V1.0.12 slower for some queries

Hi,

I have a setup that I can switch between dgraph versions easily. After v1.0.12 release, I was comparing my queries to make sure if I can switch to v1.0.12 in production but I found one complex query to run consistently slower in v1.0.12 compared to v1.0.11.

The query is my longest one and might need improvement in the new version and it is:

{
    var(func: eq(serial, "MY-PRODUCT")) {
        PRODUCTSELF as uid
        FEATURES as has_feature @filter(eq(code,["COLOR"])  )
        garment_of {
            GENDER as gender
            type_of {
                TYPE as uid
            }
        }
        DESC as described_as
    }

    prod(func: eq(locale,"CA::en")) @cascade {
        locale
        products @filter(
                eq(is_published, true)
                and eq(has_thumbnail,true)
                and eq(has_productURL,true)
                and not uid(PRODUCTSELF)
                and (eq(described_as, "") or not eq(described_as, val(DESC)))
            )
                @facets(is_in_stock,updated_at)
                @facets(eq(is_in_stock,true) and gt(updated_at,'$(expr $(date +%s) - 172800)'))
        {
            is_published
            has_thumbnail
            has_productURL
            serial
            garment_of @filter( eq(gender,"u") or eq(gender,val(GENDER)) ) {
                gender
                type_of @filter(uid(TYPE)) {
                    type_name
                }
            }

            has_feature @filter(uid(FEATURES)) {
                locale
                code
                value
            }
        }
    }
}

The schema I use is:

product_of : uid @reverse @count .
type_of : uid @reverse @count .
garment_of : uid @reverse @count .
serial : string @count @index(exact) .
described_as : string @count @index(term) .
is_published : bool @count @index(bool) .
has_thumbnail : bool @count @index(bool) .
has_productURL : bool @count @index(bool) .
updated_at : dateTime @index(day) .

shop_id : string @count @index(exact) .
shop_name : string @count @index(exact) .
prefix : string @count @index(exact) .

type_id : string @count @index(exact) .
is_generic : bool @count @index(bool) .

garment_id : string @count @index(exact) .
gender : string @count @index(exact) .

article_size_id : string @count @index(exact) .
products : uid @reverse @count .
shop_country : string @count @index(exact) .
language : string @count @index(exact) .
locale: string @count @index(exact) .
is_in_stock: bool @count @index(bool) .

code: string @count @index(exact) .
value: string @count @index(exact) .

All predicates have indexing and I assume they are correct as the older version of dgraph is querying near 40% faster. I am checking on http and grpc btw.
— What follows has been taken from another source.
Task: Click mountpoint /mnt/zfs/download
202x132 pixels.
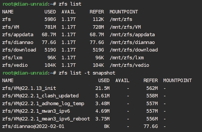Action: coord(134,50)
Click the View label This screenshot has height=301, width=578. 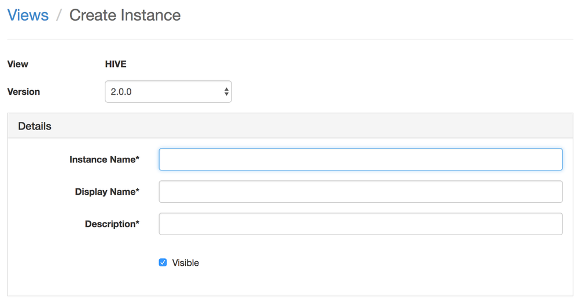tap(18, 64)
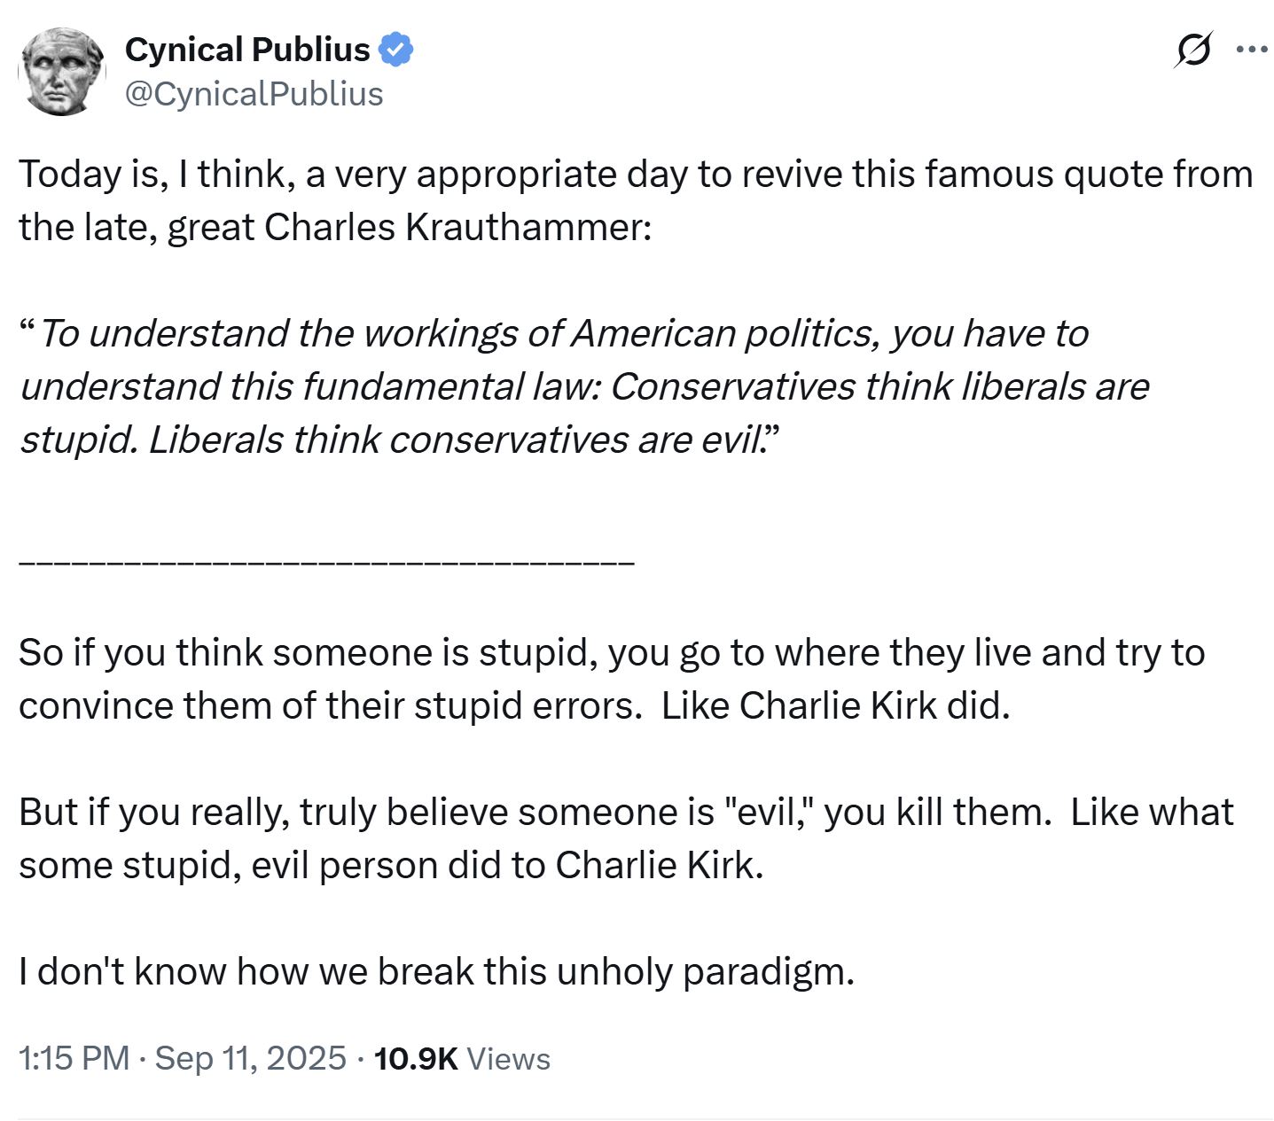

Is this anyone else noticed or it is an edge case that only affects me?

average query time (after 100 runs):
v1.0.11: 189156741.4 ns
v1.0.12: 289063134.8 ns

I was trying to see if I can replicate the same situation on a more public data and if I am not wrong ( I just tried a couple of times each time 1000 executions), it seems I see the same case for 1million.rdf.gz data set.

while true; do curl -s localhost:8080/query -XPOST -d '
{
  var(func: eq(name@en,"Minority Report")) {
    d as initial_release_date
  }

  me(func: eq(name@en, "Steven Spielberg")) {
    name@en
    director.film @filter(ge(initial_release_date, val(d))) {
      initial_release_date
      name@en
    }
  }
}
' | python -m json.tool|grep processing_ns|cut -d':' -f 2|cut -d' ' -f 2;done

If it was replicable for any one else this case make it easier to trace it as data set is the same we all use in tutorial.

Notice for this set I only test it in my local machine a couple times and not in my servers as I was just trying to find a public data/query with the same issue.

average response (1000x):

v1.0.11: 5462598.224
v1.0.12: 7390753.525

1.0.12 doesn’t have LRU cache comparing to 1.0.11, may be that’s the case

We’ll have to verify these numbers, but just at a general level, simpler queries might slow down a bit, while more complex queries speed up with these changes. The issue was a lot of contention – for simpler queries that’s not an issue – so they’d be limited by the how fast data can be accessed off disk.

@dmai: Can you post what numbers you get on your desktop?

P.S. We have plans to write a much faster LFU cache based on research – going to post a blog about it today.